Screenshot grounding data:
- Opening Delimiter -
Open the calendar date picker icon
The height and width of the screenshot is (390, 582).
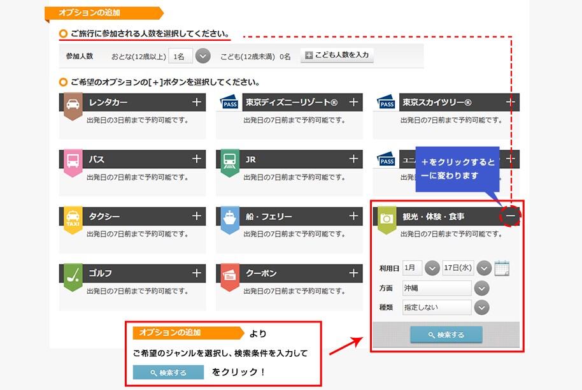[x=502, y=268]
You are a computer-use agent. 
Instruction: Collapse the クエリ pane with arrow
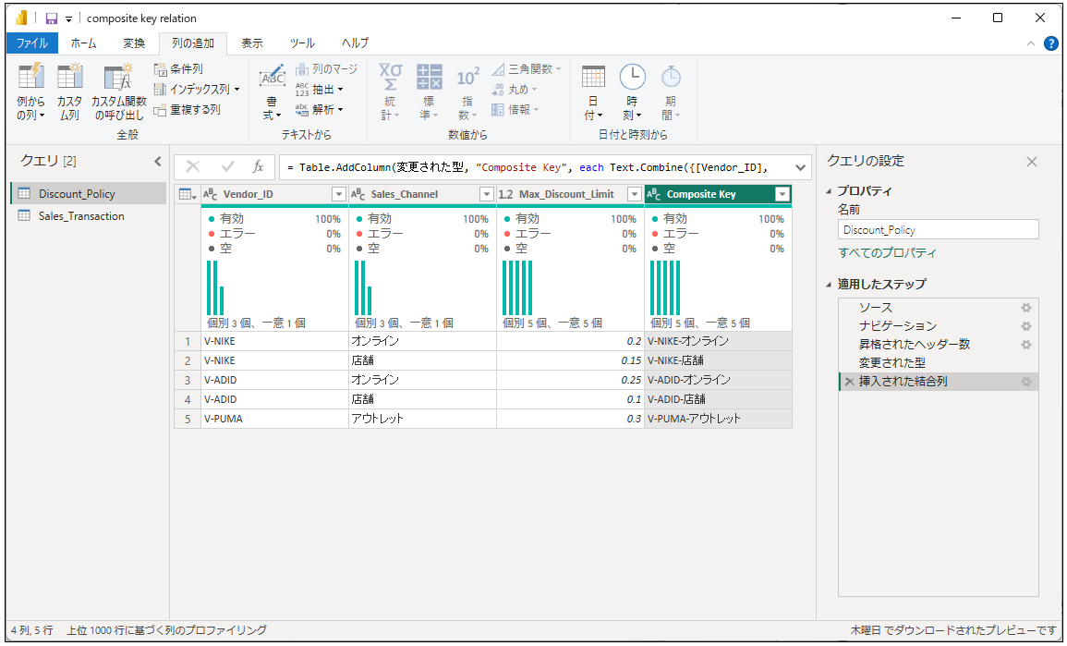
- Closing Delimiter -
Aim of the task: The entries above are to be retyped exactly, with each picture left out.

Answer:
Open the calendar date picker icon
The height and width of the screenshot is (390, 582).
[x=502, y=268]
You are a computer-use agent. 
Instruction: Collapse the クエリ pane with arrow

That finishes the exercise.